Pass both text and image content to a multimodal model.
import { generateText } from 'ai';
import { openai, MODEL } from './client';

async function analyzeImage() {
  const base64Image =
    'iVBORw0KGgoAAAANSUhEUgAAAAEAAAABCAYAAAAfFcSJAAAADUlEQVR42mP8z8BQDwAEhQGAhKmMIQAAAABJRU5ErkJggg==';

  const response = await generateText({
    model: openai(MODEL),

    messages: [
      {
        role: 'user',
        content: [
          {
            type: 'text',
            text: 'Describe this image.',
          },
          {
            type: 'image',
            image: base64Image,
            mimeType: 'image/png',
          },
        ],
      },
    ],
  });

  console.log(response.text);
}

Parameters

When using vision models with generateText, the following parameters are supported:
model
LanguageModel
required
The model instance to use for generation.
messages
Message[]
required
Array of message objects representing the conversation history.

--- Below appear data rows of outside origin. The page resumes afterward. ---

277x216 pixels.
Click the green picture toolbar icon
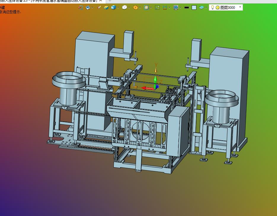click(x=157, y=7)
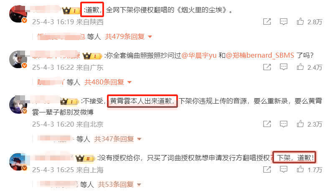
Task: Share the comment posted from 陕西
Action: (267, 21)
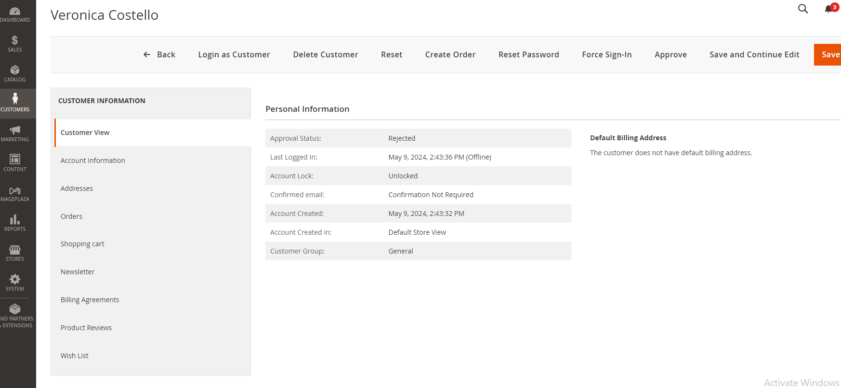Switch to Account Information tab
The image size is (841, 388).
[x=92, y=161]
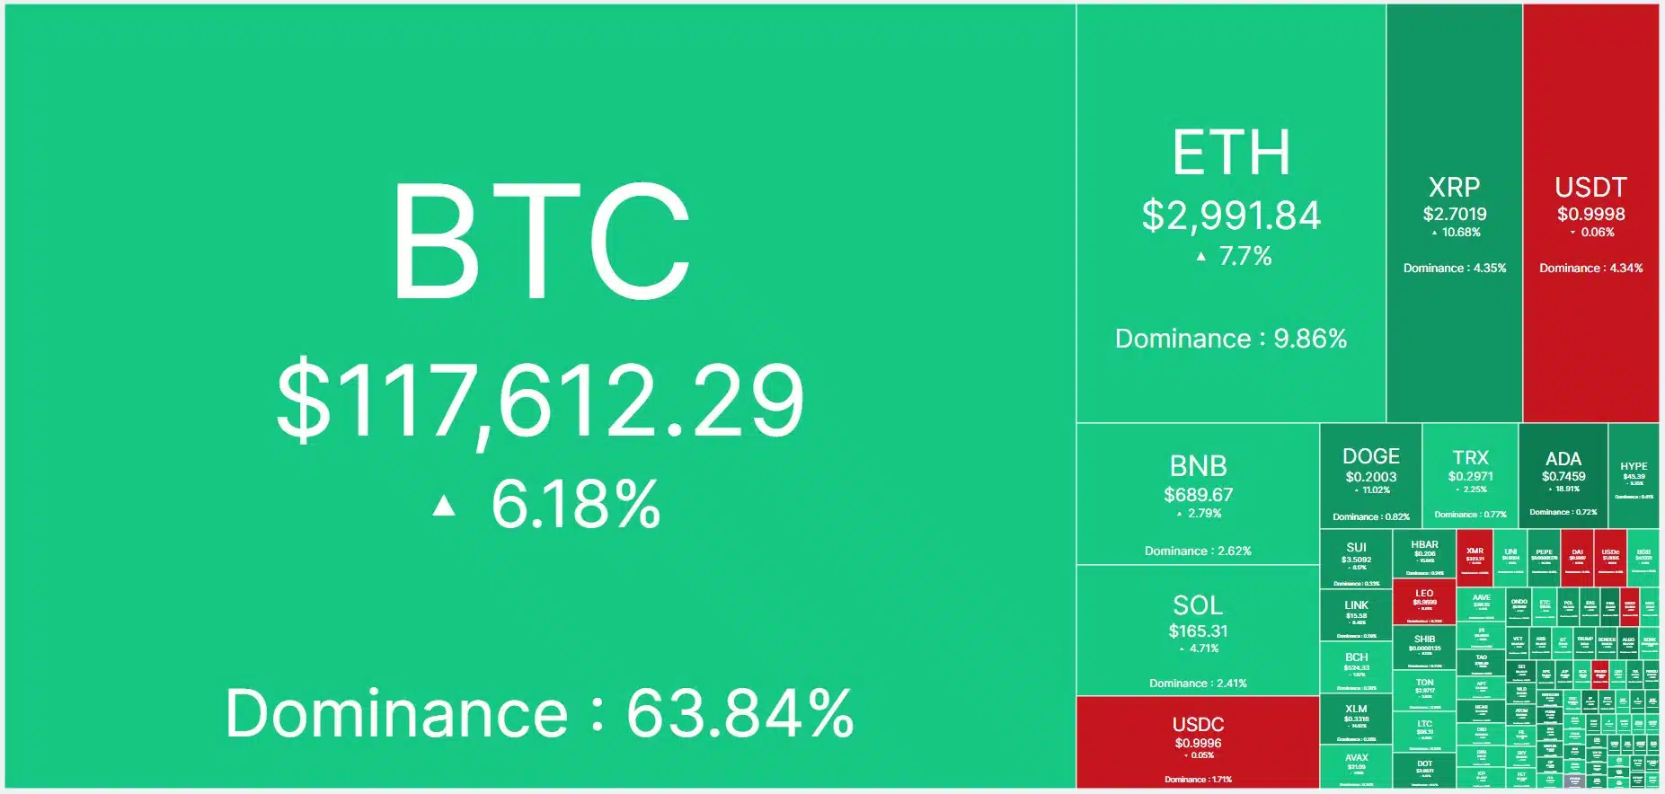Select the LINK tile
Viewport: 1665px width, 794px height.
click(1356, 614)
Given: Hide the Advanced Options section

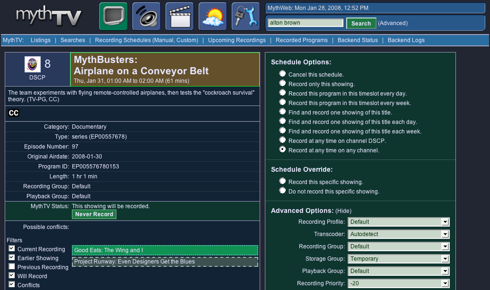Looking at the screenshot, I should point(343,211).
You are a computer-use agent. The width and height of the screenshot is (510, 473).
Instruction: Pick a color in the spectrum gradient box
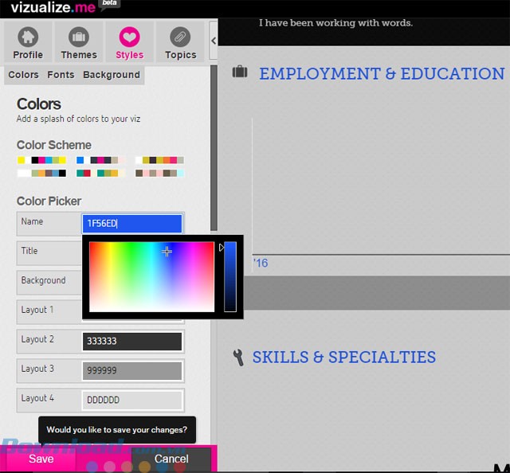coord(151,276)
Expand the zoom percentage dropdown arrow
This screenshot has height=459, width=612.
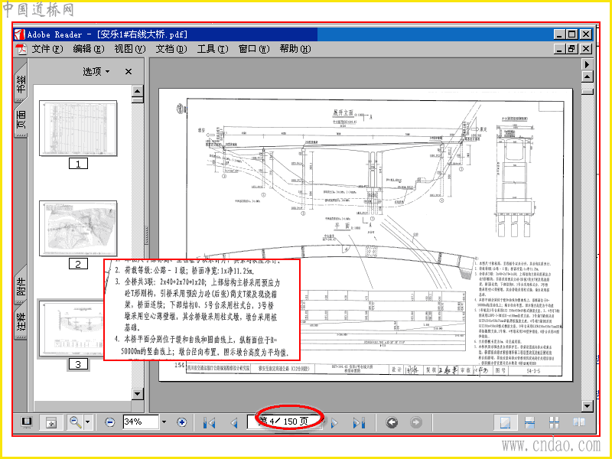tap(164, 422)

For vision, pass type: 'image' along with the image data (URL or Base64) and mimeType.
temperature
number
Controls randomness (0.0 to 2.0).
maxTokens
number
The maximum number of tokens to generate.
topP
number
Nucleus sampling probability.
topK
number
Limits sampling to the top K probable tokens.
presencePenalty
number
Encourages the model to talk about new topics.
frequencyPenalty
number
Prevents the model from repeating words.
seed
number
Attempts deterministic generation.
stopSequences
string[]
Custom sequences that stop the model from generating further text.